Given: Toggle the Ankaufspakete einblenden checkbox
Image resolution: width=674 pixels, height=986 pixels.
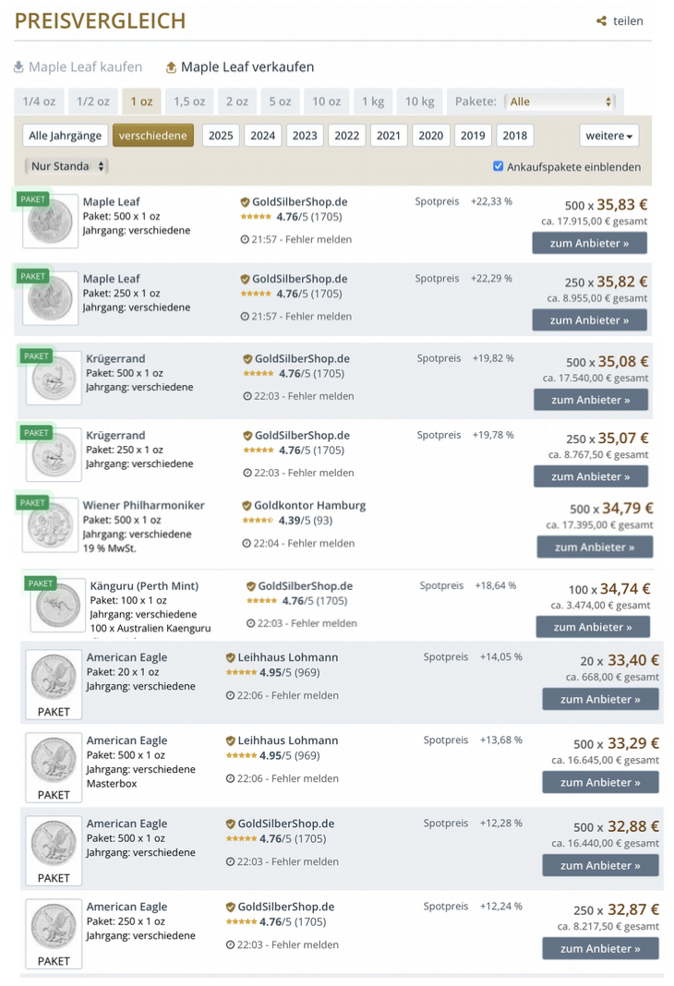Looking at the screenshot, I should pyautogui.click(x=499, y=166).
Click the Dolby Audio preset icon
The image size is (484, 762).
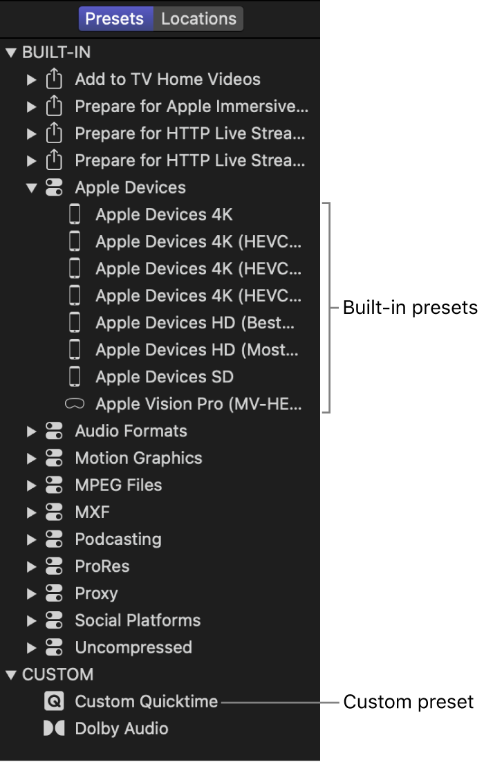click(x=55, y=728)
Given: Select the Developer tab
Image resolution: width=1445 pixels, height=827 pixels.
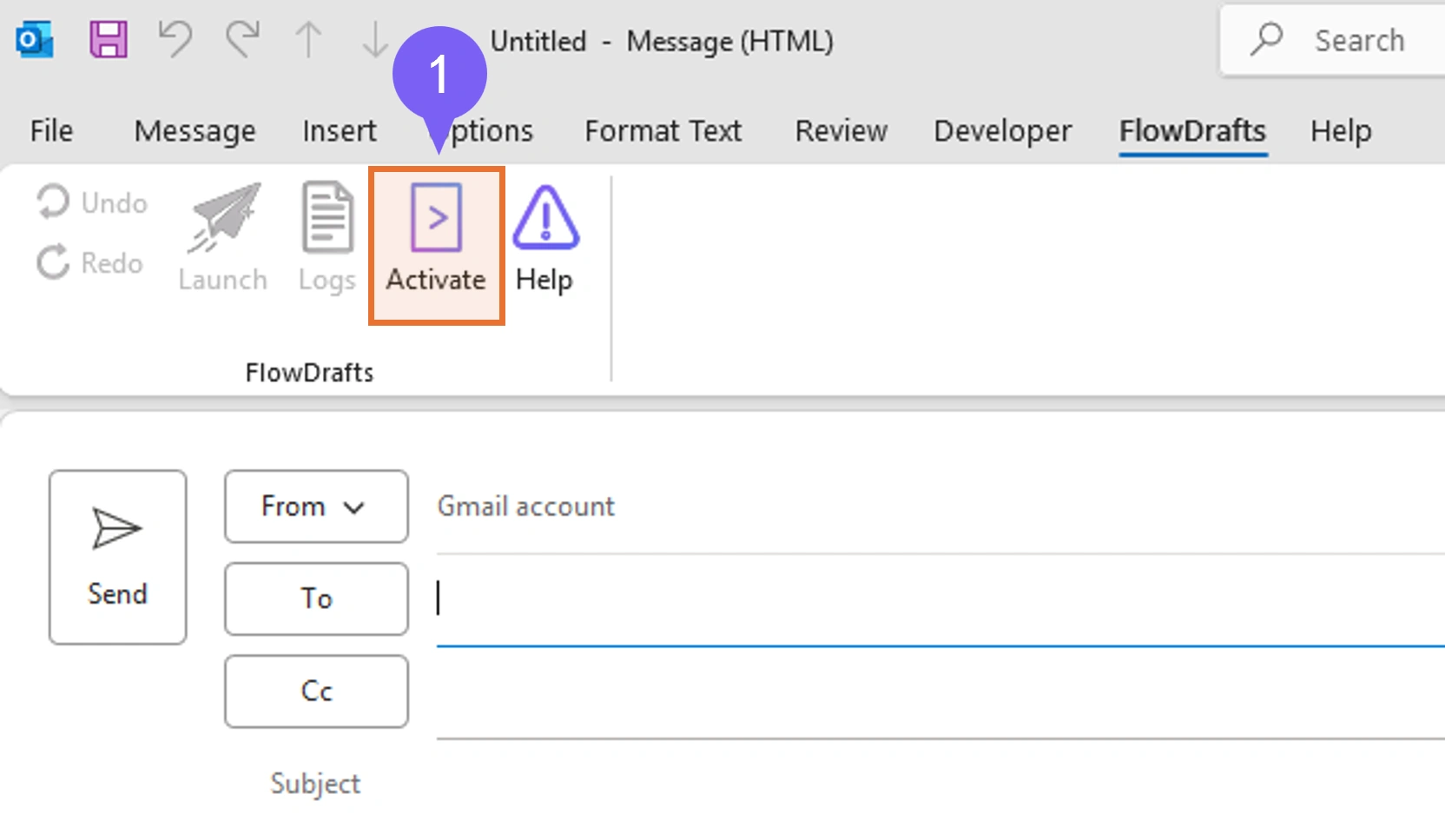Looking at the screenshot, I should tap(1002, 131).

==

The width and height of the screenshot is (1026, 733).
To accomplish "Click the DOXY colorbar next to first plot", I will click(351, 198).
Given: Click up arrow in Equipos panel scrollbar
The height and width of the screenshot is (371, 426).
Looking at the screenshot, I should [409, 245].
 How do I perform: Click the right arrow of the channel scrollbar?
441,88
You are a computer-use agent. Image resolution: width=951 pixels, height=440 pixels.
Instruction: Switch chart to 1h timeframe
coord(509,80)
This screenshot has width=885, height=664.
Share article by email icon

--

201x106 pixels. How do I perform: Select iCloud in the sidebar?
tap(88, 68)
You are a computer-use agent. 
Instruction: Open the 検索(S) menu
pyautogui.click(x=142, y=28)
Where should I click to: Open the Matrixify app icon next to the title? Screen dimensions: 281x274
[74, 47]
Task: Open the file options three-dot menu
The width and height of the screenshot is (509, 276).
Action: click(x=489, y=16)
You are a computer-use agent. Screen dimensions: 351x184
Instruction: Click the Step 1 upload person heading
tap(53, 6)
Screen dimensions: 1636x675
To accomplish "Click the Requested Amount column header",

WHAT YOU NEED TO DO: Scan the material above. Copy each line that holds the word "accomplish".

EXERCISE SOLUTION:
To accomplish "Click the DOXY colorbar next to first plot", I will click(351, 198).
To accomplish "Click the Requested Amount column header",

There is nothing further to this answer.